[Stored items]
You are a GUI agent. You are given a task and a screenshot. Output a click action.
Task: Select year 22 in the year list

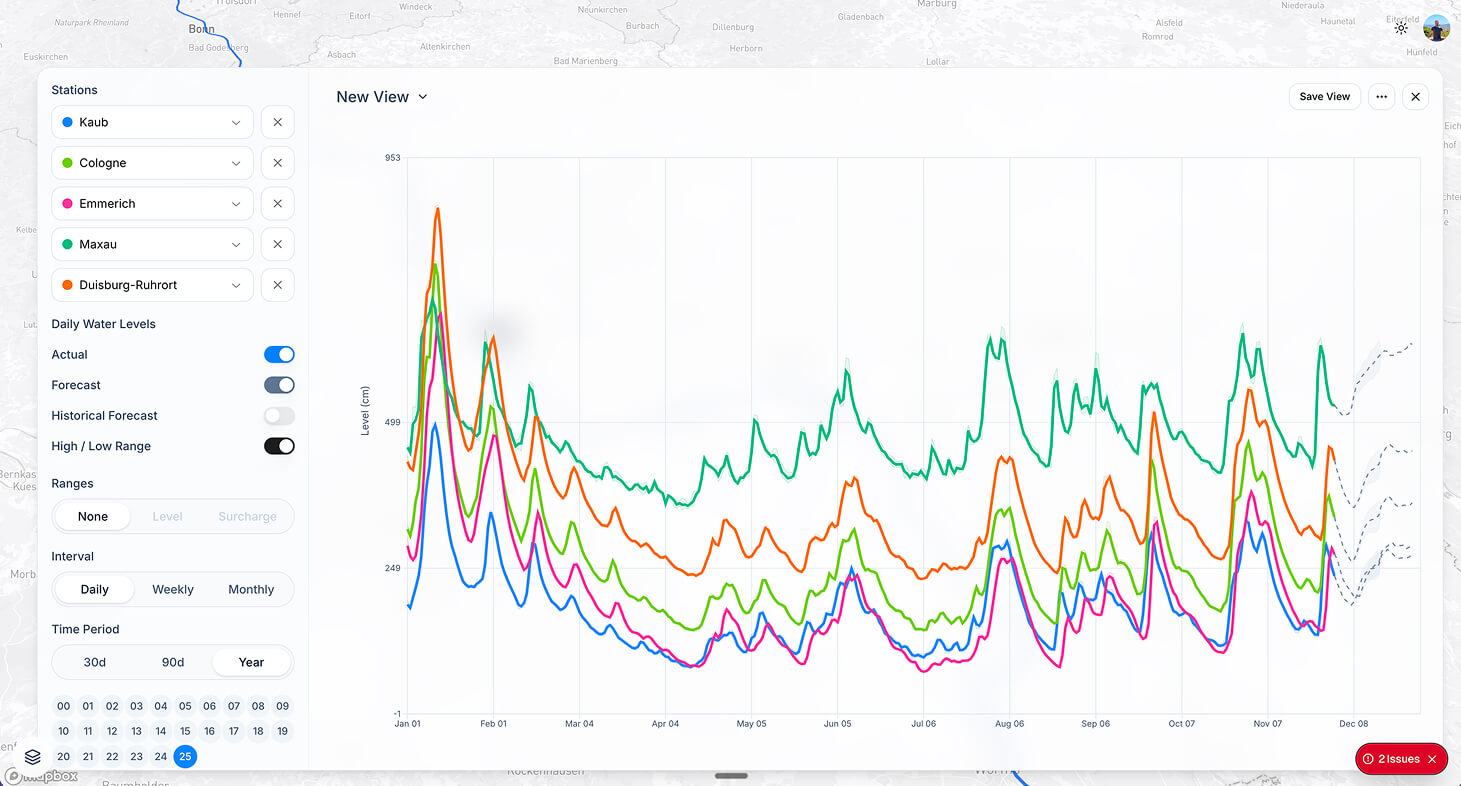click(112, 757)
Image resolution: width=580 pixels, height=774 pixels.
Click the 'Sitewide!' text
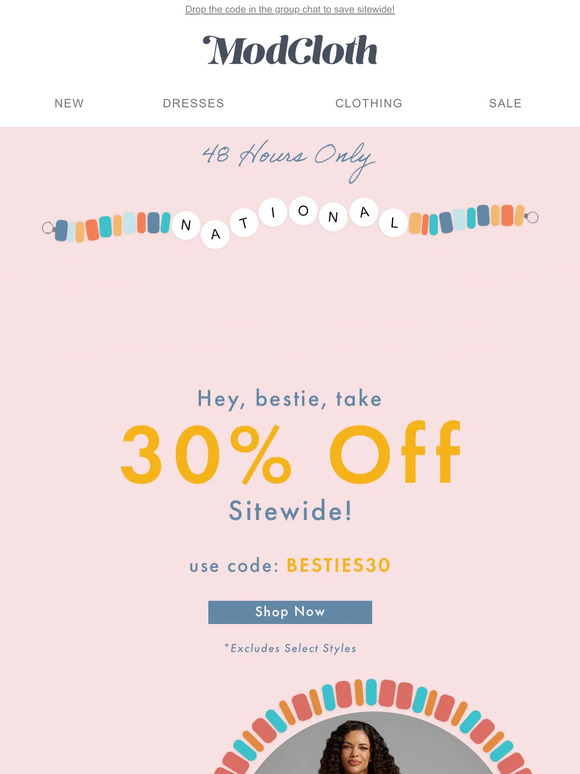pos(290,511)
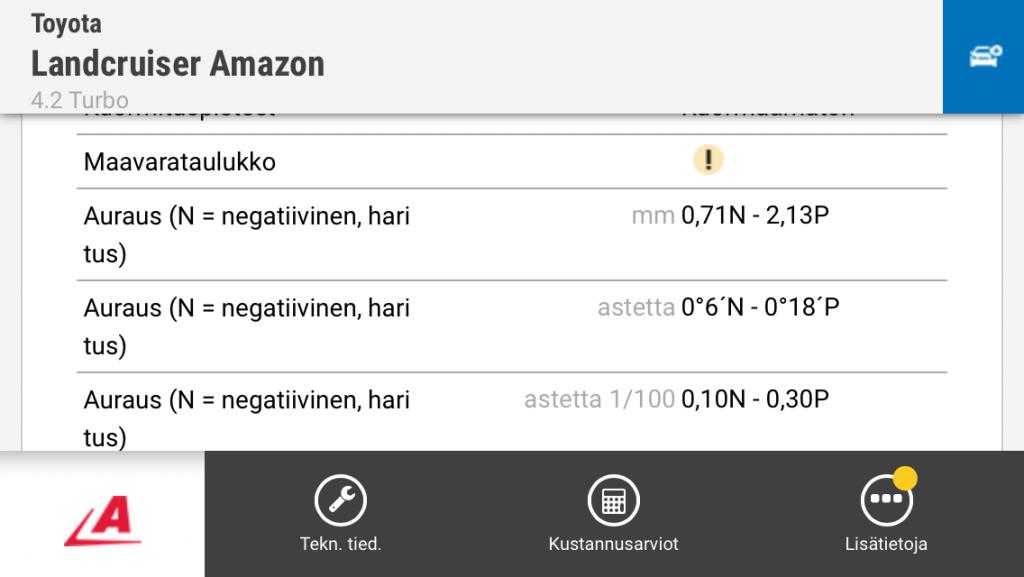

ABOUT THIS EXERCISE: The answer must be a word-for-word copy of all the entries, containing no pictures.

SOLUTION FOR THIS PROBLEM:
You are a GUI agent. You are given a task and a screenshot. Output a click action.
Task: Select year 22 in the year list

click(112, 757)
Image resolution: width=580 pixels, height=774 pixels.
Click the 'Sitewide!' text
pos(290,511)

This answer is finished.